While there have been described what are at present considered to be certain example implementations of the invention, it will be understood that various modifications may be made thereto, and it is intended that the appended claims cover all such modifications as fall within the true spirit and scope of the invention.

The foregoing disclosure provides illustration and description, but is not intended to be exhaustive or to limit the implementations to the precise forms disclosed. Modifications and variations may be made in light of the above disclosure or may be acquired from practice of the implementations. Furthermore, any of the implementations described herein may be combined unless the foregoing disclosure expressly provides a reason that one or more implementations may not be combined.
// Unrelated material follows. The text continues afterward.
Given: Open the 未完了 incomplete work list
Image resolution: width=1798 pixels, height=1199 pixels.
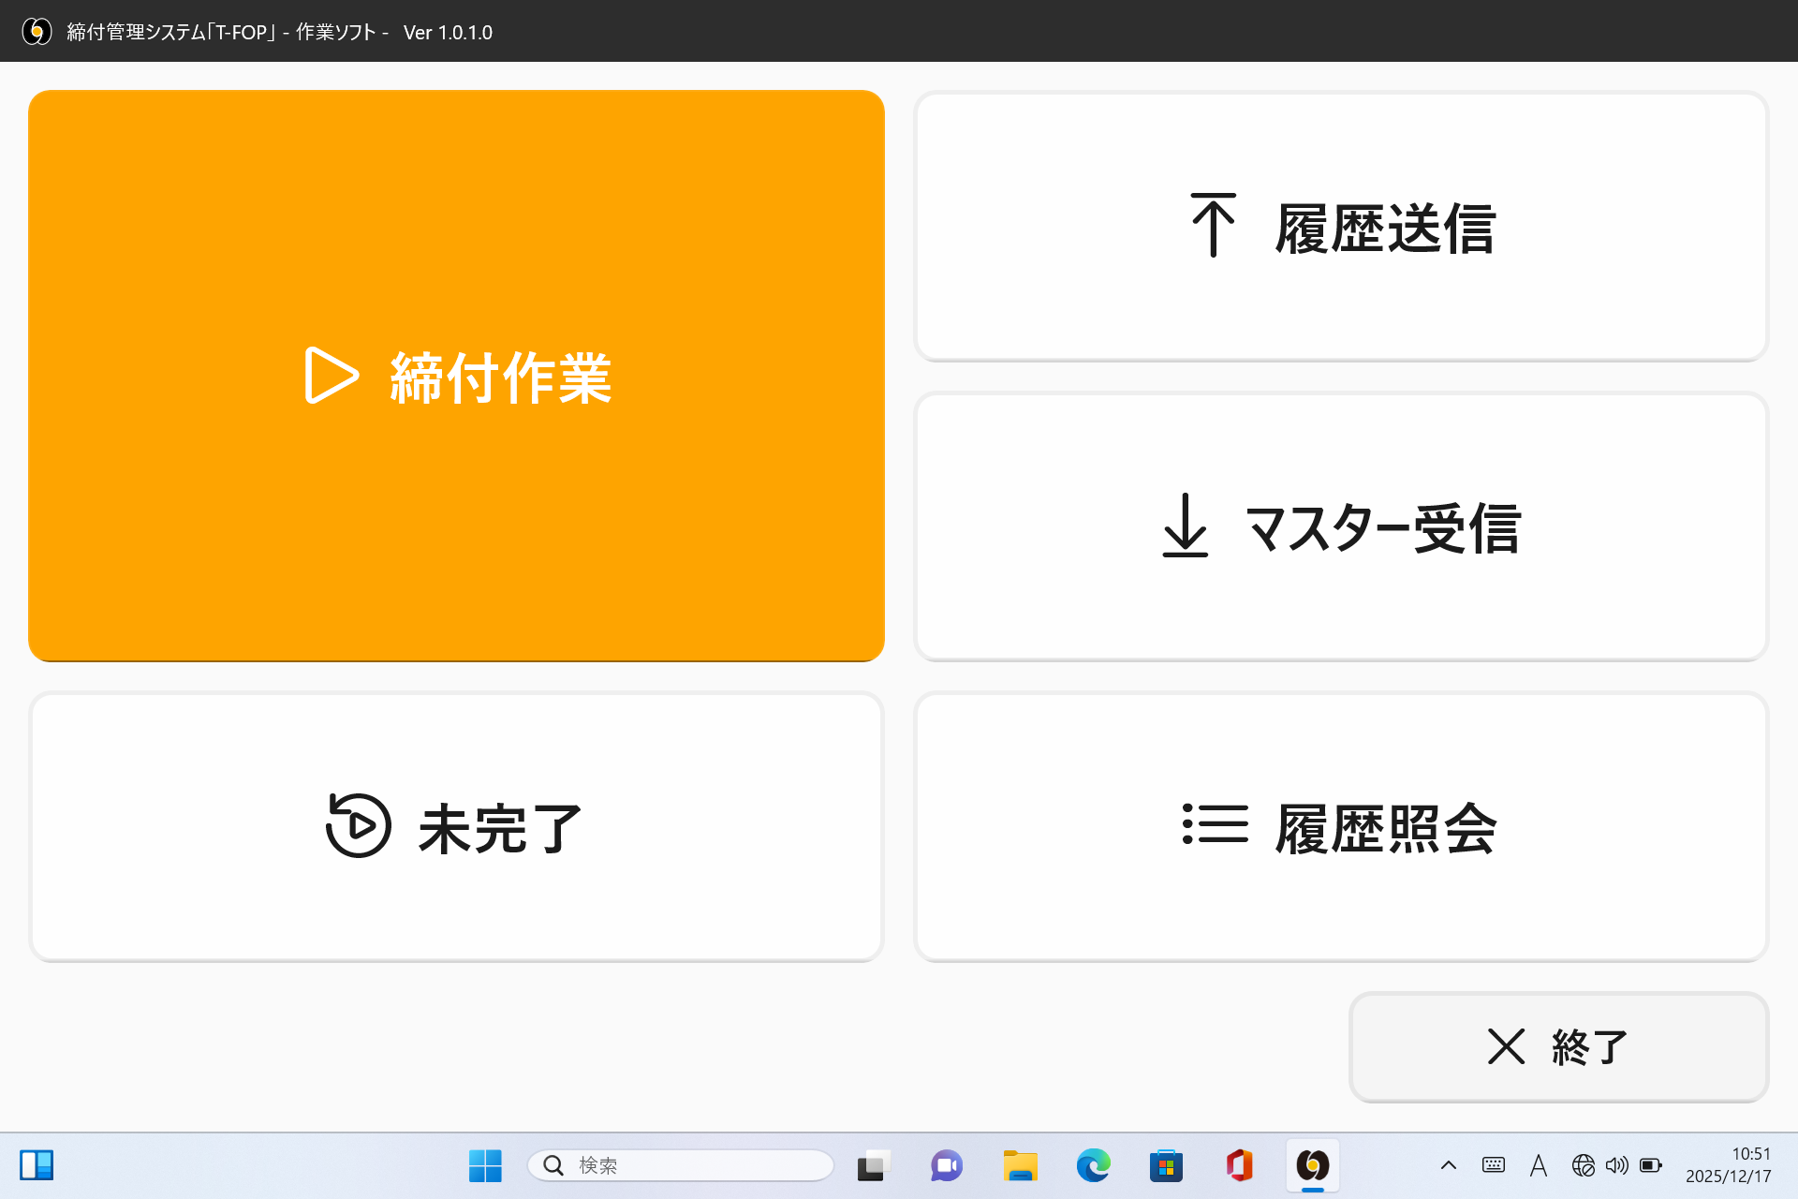Looking at the screenshot, I should coord(456,826).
As used herein, satisfying a threshold may, depending on the context, refer to a value being greater than the threshold, greater than or equal to the threshold, less than the threshold, less than or equal to the threshold, equal to the threshold, not equal to the threshold, or the like.

Even though particular combinations of features are recited in the claims and/or disclosed in the specification, these combinations are not intended to limit the disclosure of various implementations. In fact, many of these features may be combined in ways not specifically recited in the claims and/or disclosed in the specification. Although each dependent claim listed below may directly depend on only one claim, the disclosure of various implementations includes each dependent claim in combination with every other claim in the claim set. As used herein, a phrase referring to “at least one of” a list of items refers to any combination of those items, including single members. As an example, “at least one of: a, b, or c” is intended to cover a, b, c, a-b, a-c, b-c, and a-b-c, as well as any combination with multiple of the same item.

No element, act, or instruction used herein should be construed as critical or essential unless explicitly described as such. Also, as used herein, the articles “a” and “an” are intended to include one or more items, and may be used interchangeably with “one or more.” Further, as used herein, the article “the” is intended to include one or more items referenced in connection with the article “the” and may be used interchangeably with “the one or more.” Furthermore, as used herein, the term “set” is intended to include one or more items (e.g., related items, unrelated items, or a combination of related and unrelated items), and may be used interchangeably with “one or more.” Where only one item is intended, the phrase “only one” or similar language is used. Also, as used herein, the terms “has,” “have,” “having,” or the like are intended to be open-ended terms. Further, the phrase “based on” is intended to mean “based, at least in part, on” unless explicitly stated otherwise. Also, as used herein, the term “or” is intended to be inclusive when used in a series and may be used interchangeably with “and/or,” unless explicitly stated otherwise (e.g., if used in combination with “either” or “only one of”). Further, spatially relative terms, such as “below,” “lower,” “above,” “upper,” and the like, may be used herein for ease of description to describe one element or feature's relationship to another element(s) or feature(s) as illustrated in the figures. The spatially relative terms are intended to encompass different orientations of the apparatus, device, and/or element in use or operation in addition to the orientation depicted in the figures. The apparatus may be otherwise oriented (rotateddegrees or at other orientations) and the spatially relative descriptors used herein may likewise be interpreted accordingly.